- _Job_
Pick out every line of the data below that contains the word "with", and copy each one in full.

Stored data entries:
******************************

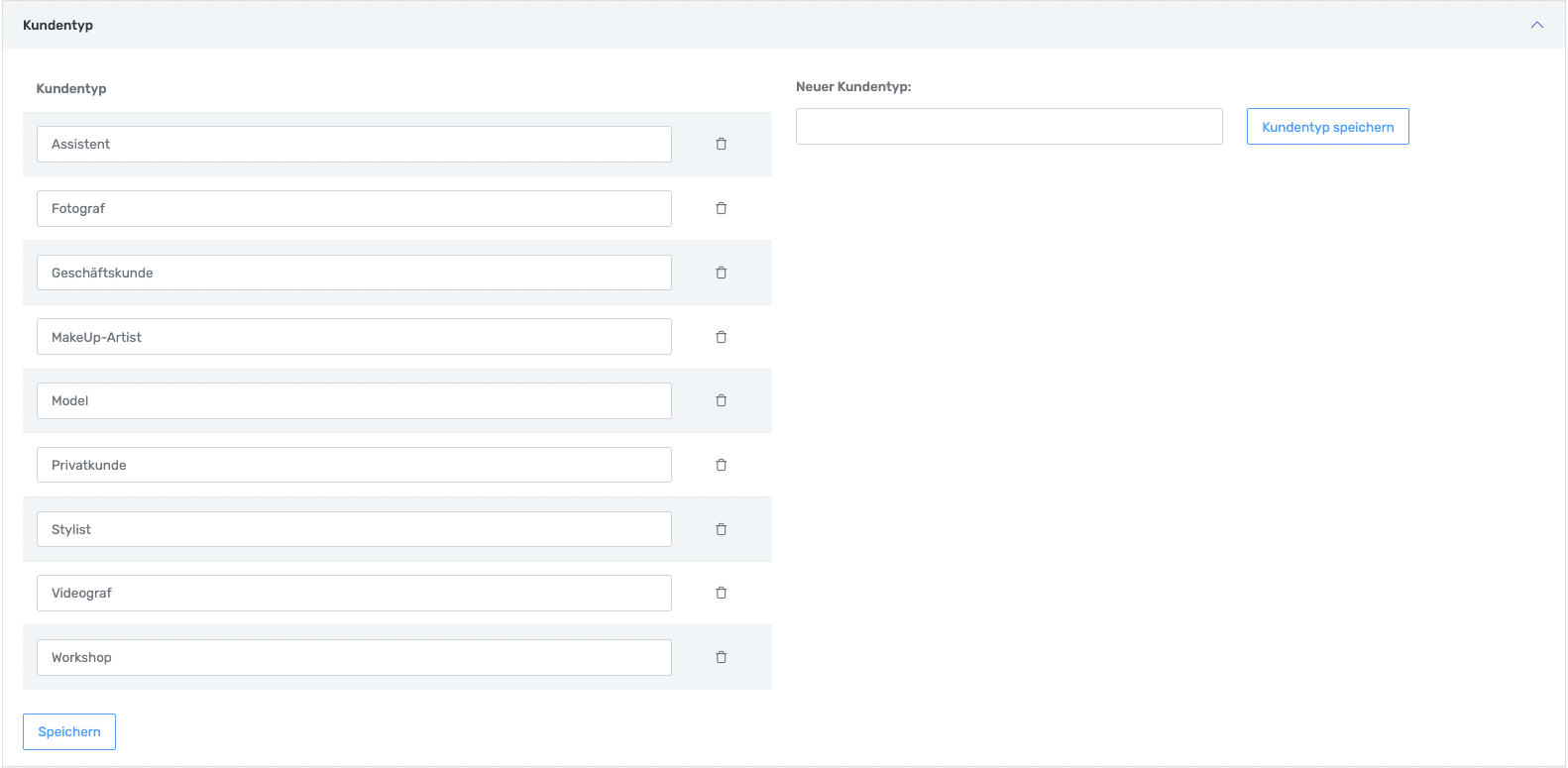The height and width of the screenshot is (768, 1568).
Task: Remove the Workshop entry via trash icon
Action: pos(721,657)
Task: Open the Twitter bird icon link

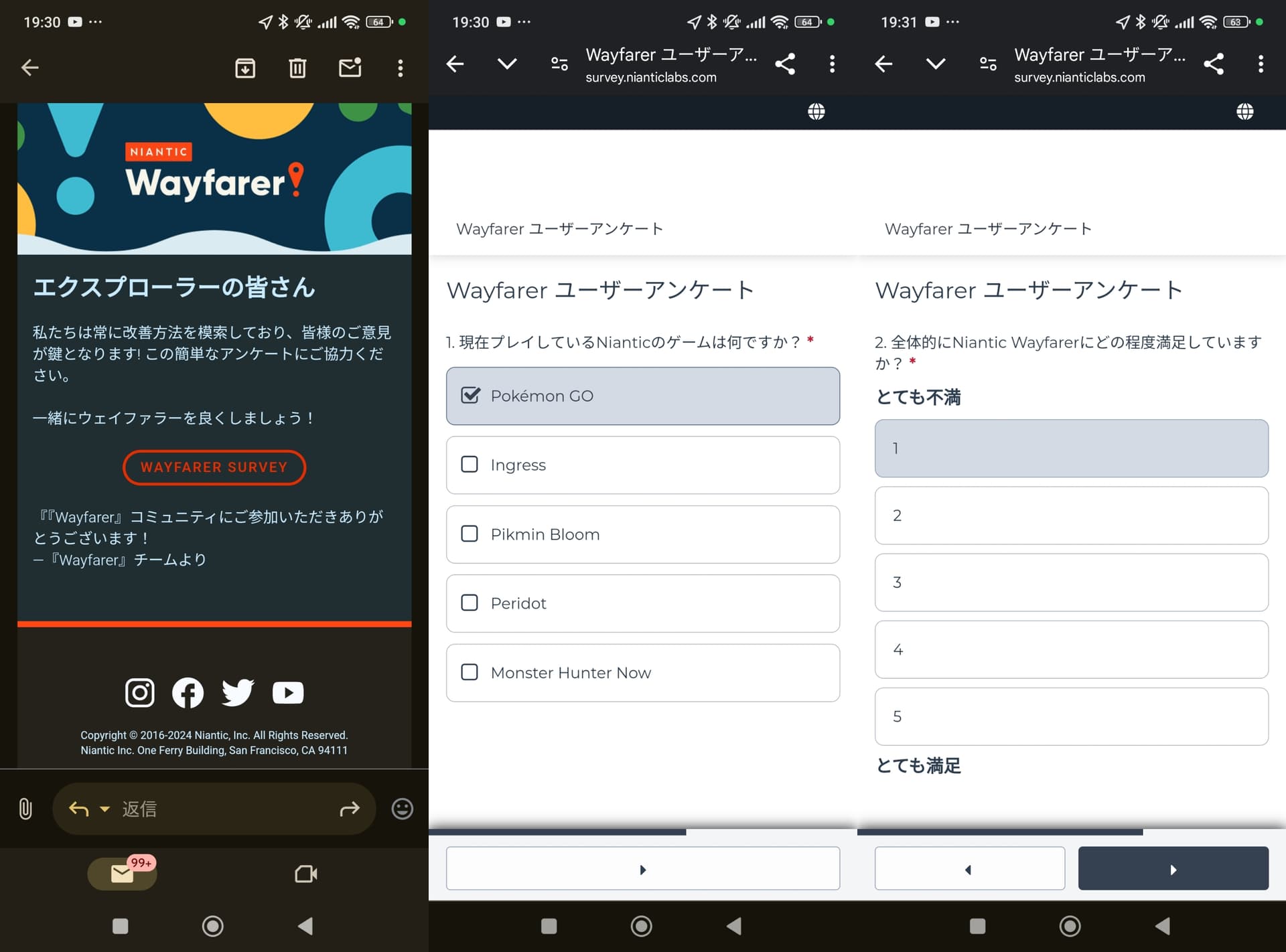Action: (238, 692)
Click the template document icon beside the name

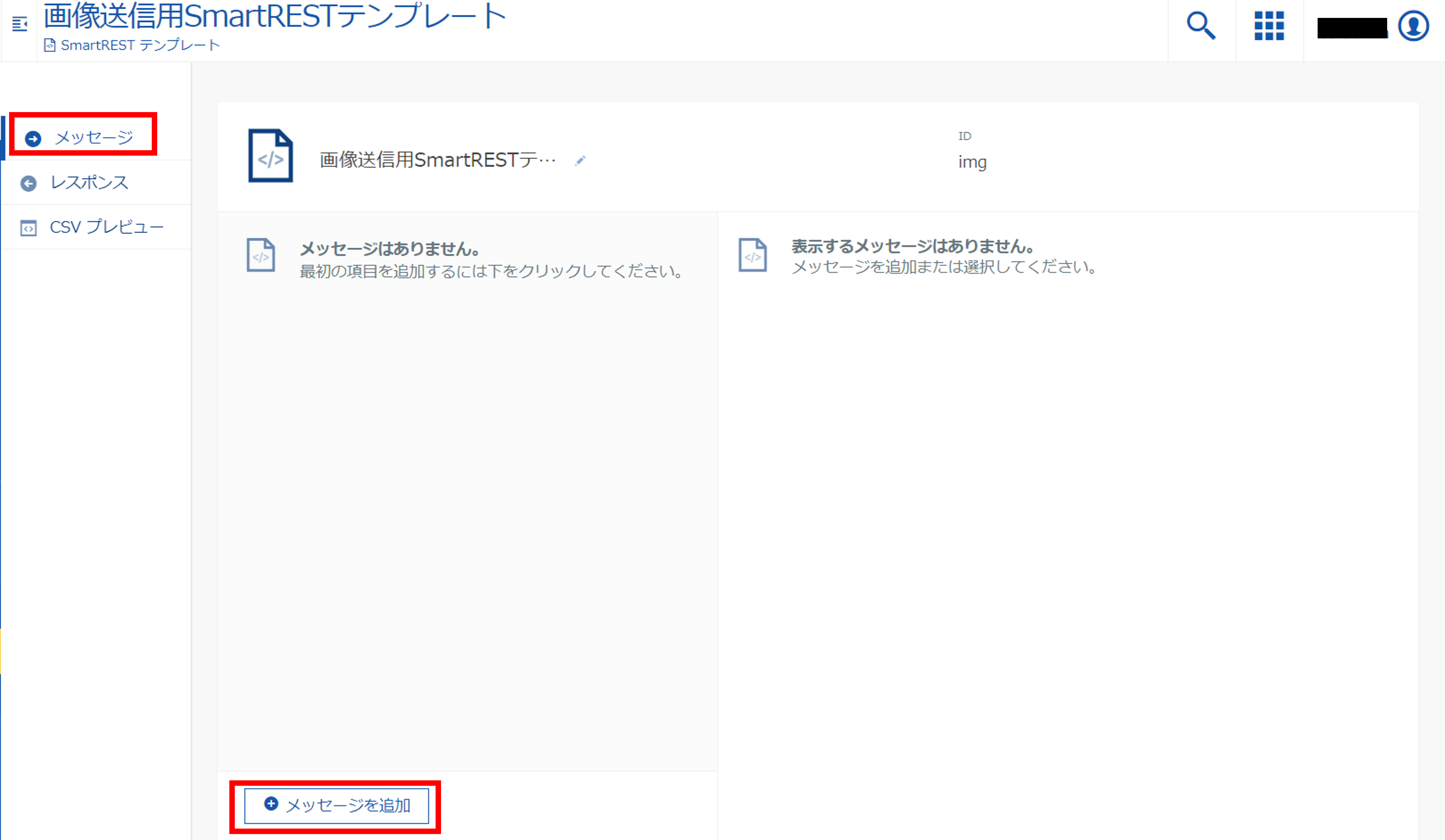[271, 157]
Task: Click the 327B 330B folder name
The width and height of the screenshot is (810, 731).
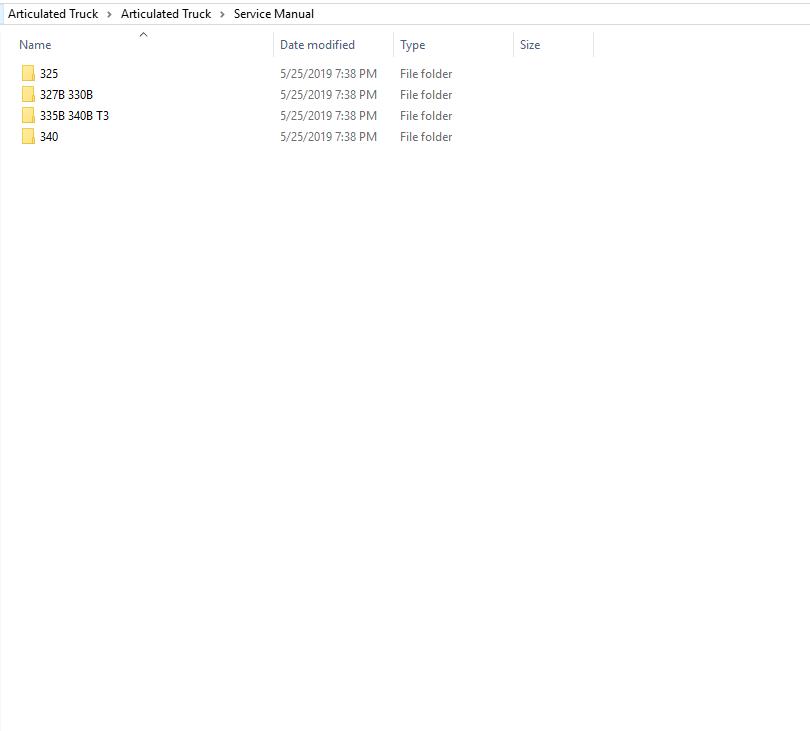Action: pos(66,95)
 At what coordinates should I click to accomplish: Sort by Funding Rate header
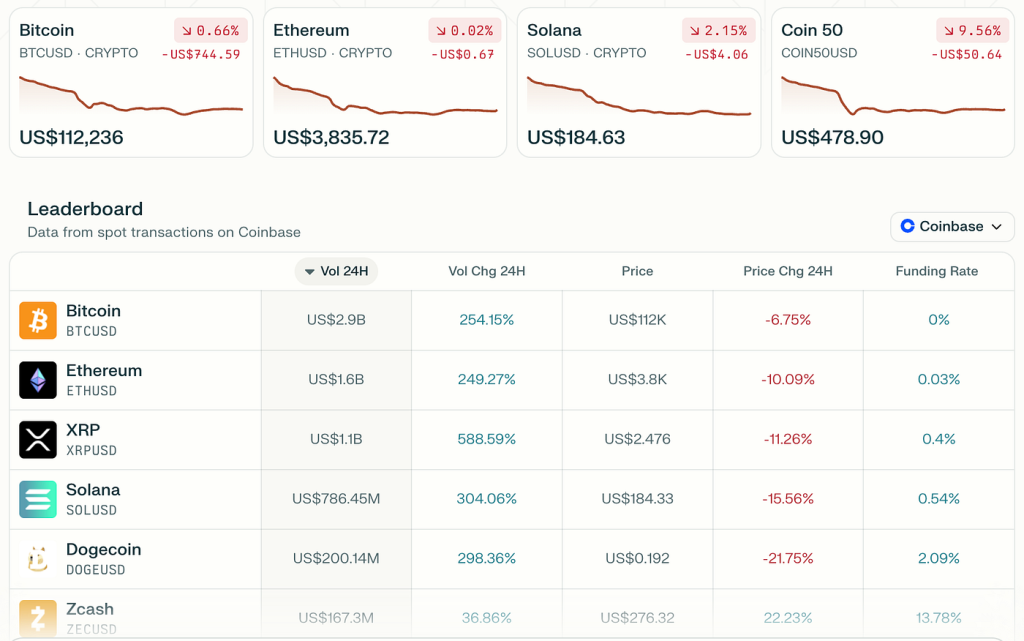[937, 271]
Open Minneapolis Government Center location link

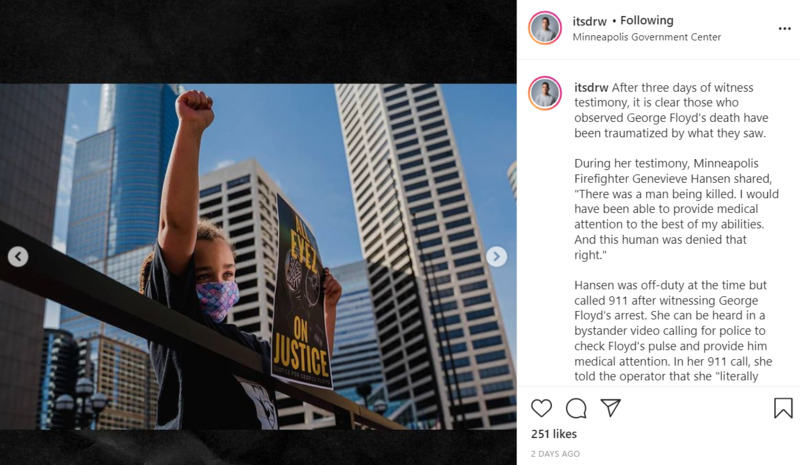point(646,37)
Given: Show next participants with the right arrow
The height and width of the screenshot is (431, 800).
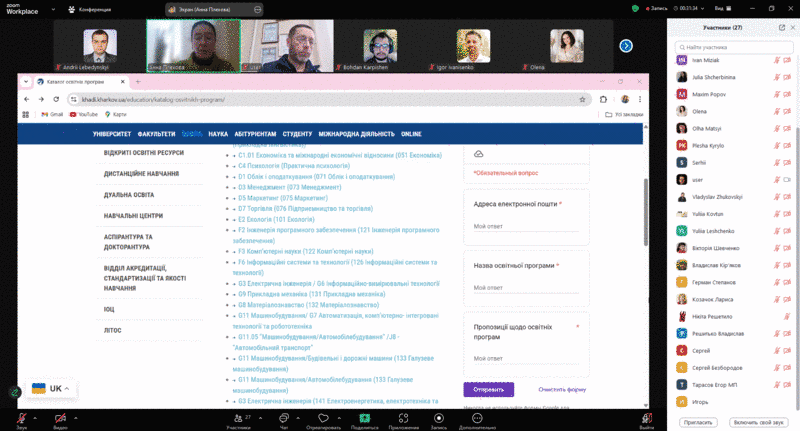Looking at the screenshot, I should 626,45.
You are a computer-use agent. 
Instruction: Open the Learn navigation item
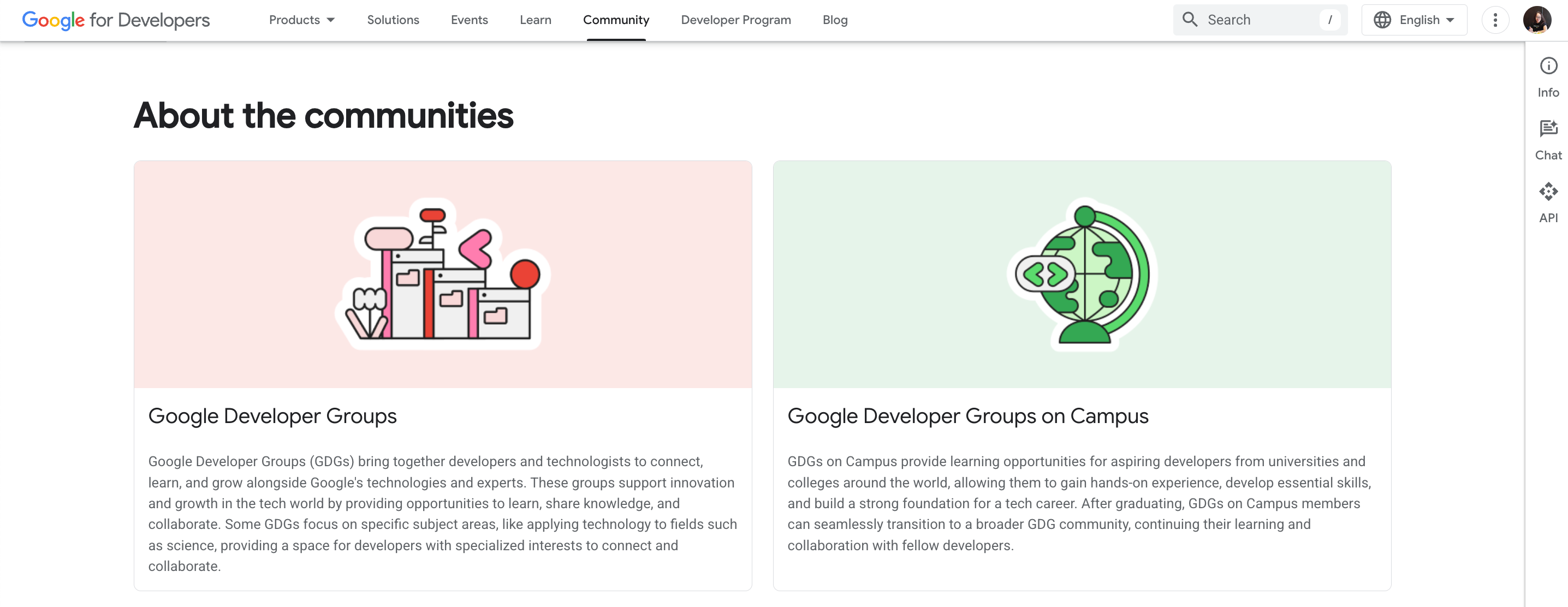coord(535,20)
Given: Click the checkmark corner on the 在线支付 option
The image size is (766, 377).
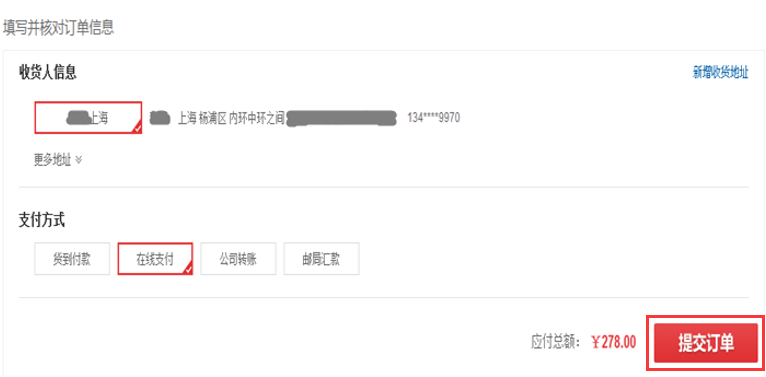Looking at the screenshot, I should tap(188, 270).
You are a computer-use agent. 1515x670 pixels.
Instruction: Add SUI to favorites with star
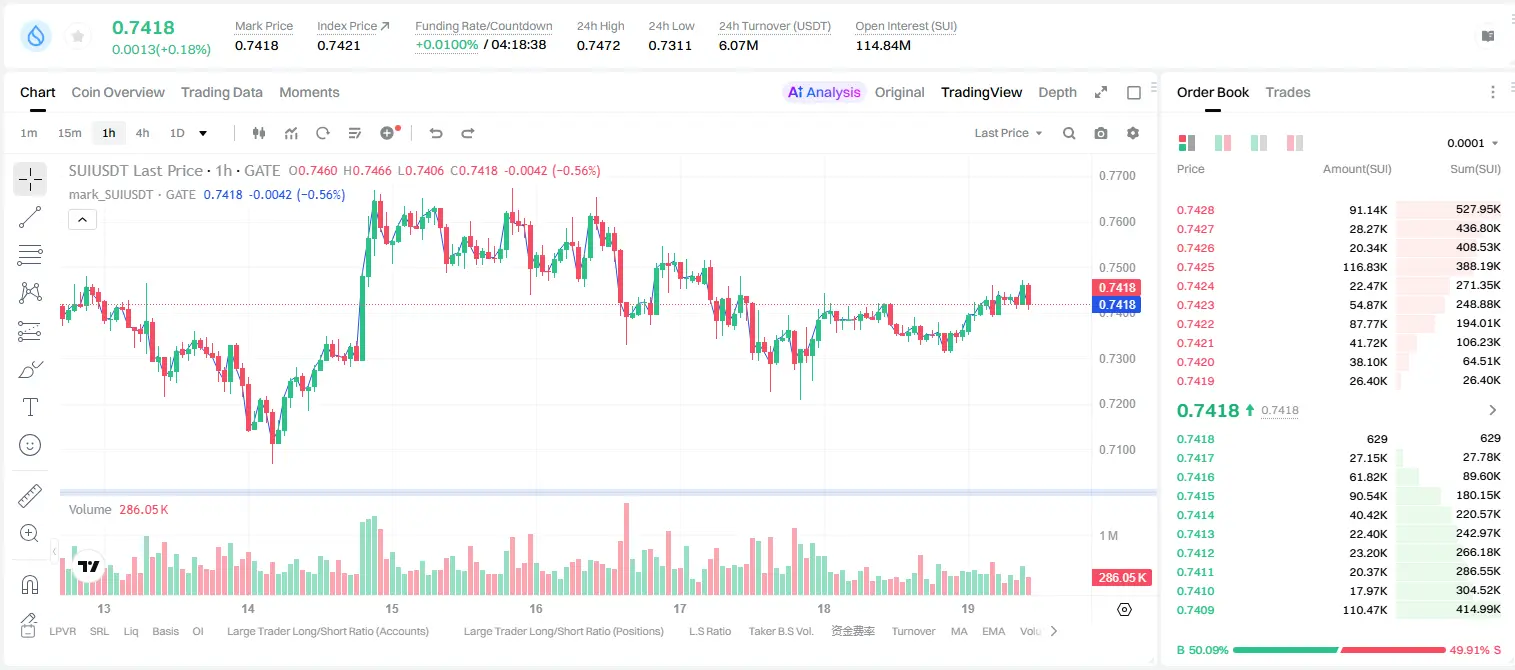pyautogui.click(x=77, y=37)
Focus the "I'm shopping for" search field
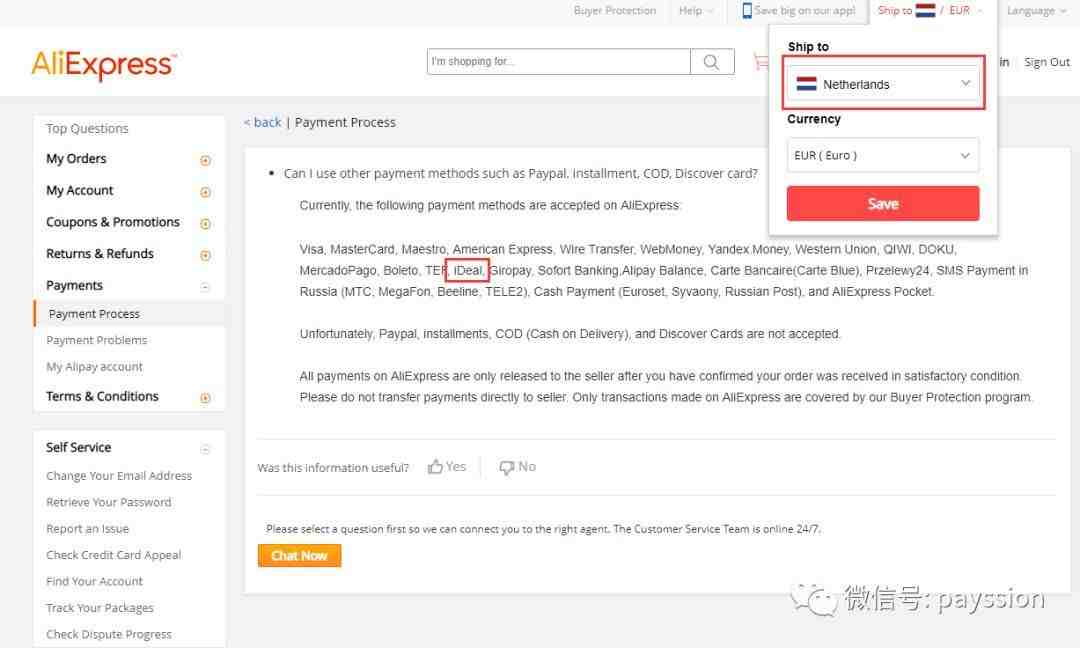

******************************

- _Solution for this problem_
Given: Show next participants with the right arrow
Instruction: Add SUI to favorites with star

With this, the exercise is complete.